* What you have to do: Continue the article on Loveladies, New Jersey, which appears below. Begin right after its final sentence.
>> START Quoted passage
Loveladies is a neighborhood and unincorporated community located in the northernmost portion of Long Beach Township, in Ocean County, New Jersey, United States. The area is on Long Beach Island, between Barnegat Light and Harvey Cedars.

History
In 1871, a location of the United States Life-Saving Service was established in the area. There was a small,  island in the bay adjacent to the station which was owned by a man named Thomas Lovelady. The area was called Lovelady's, which eventually evolved to Loveladies. It has frequently been noted on lists of unusual place names.

Beaches
All of Loveladies' beaches are open to the public. There are four access points off of Long Beach Boulevard for visitor access, all of which have free public parking available:

 Dolphin Lane (North Pumping Station)
 Coast Avenue
 Loveladies Lane (South Pumping Station)
 Seashell Lane

Long Beach Island Foundation of the Arts and Sciences
Loveladies is home to the Long Beach Island Foundation of the Arts and Sciences, established in 1948 by artist Boris Blai. The organization provides arts, science and recreation programs to area residents and visitors.  The Long Beach Island Foundation of the Arts and Sciences offers an After School Arts Education Program to area schools, an Artists Residency and Retreat Program for New Jersey Artists, Visiting Artists in Ceramics during the summer season, and ceramics scholarships and residency opportunities.
>> END Quoted passage
>> START Given records
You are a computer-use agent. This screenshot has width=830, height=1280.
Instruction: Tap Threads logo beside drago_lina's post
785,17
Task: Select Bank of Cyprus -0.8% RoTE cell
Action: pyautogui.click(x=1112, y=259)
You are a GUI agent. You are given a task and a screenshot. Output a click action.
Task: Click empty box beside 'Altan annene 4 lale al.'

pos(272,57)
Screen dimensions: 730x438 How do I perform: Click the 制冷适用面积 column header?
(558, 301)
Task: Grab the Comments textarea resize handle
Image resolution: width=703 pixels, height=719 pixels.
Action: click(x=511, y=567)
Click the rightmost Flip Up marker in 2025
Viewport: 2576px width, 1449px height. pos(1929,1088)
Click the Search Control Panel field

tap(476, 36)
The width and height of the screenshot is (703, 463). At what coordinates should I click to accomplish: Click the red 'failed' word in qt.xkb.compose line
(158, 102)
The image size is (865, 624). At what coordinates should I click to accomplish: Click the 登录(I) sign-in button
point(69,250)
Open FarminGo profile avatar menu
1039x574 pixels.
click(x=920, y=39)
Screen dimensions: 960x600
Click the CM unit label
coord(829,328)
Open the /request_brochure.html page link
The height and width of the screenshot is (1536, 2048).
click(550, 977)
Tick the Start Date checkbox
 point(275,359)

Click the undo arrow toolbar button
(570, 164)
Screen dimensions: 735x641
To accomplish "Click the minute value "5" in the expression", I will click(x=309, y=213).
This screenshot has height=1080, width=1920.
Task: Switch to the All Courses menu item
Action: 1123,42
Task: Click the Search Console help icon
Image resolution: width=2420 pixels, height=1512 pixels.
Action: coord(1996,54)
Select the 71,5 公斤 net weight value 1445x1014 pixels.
>> END Given records
* Response to the exercise:
Climate

According to the Köppen climate classification system, Loveladies, New Jersey has a humid subtropical climate (Cfa) with hot, moderately humid summers, cool winters and year-around precipitation. Cfa climates are characterized by all months having an average mean temperature > 32.0 °F (> 0.0 °C), at least four months with an average mean temperature ≥ 50.0 °F (≥ 10.0 °C), at least one month with an average mean temperature ≥ 71.6 °F (≥ 22.0 °C) and no significant precipitation difference between seasons. During the summer months in Loveladies, a cooling afternoon sea breeze is present on most days, but episodes of extreme heat and humidity can occur with heat index values ≥ 95 °F (≥ 35 °C). During the winter months, episodes of extreme cold and wind can occur with wind chill values < 0 °F (< -18 °C). The plant hardiness zone at Loveladies Beach is 7a with an average annual extreme minimum air temperature of 3.3 °F (-15.9 °C). The average seasonal (Nov-Apr) snowfall total is between 12 and 18 inches (31 and 46 cm), and the average snowiest month is February which corresponds with the annual peak in nor'easter activity.

Ecology

According to the A. W. Kuchler U.S. potential natural vegetation types, Loveladies, New Jersey would have a dominant vegetation type of Northern Cordgrass (73) with a dominant vegetation form of Coastal Prairie (20).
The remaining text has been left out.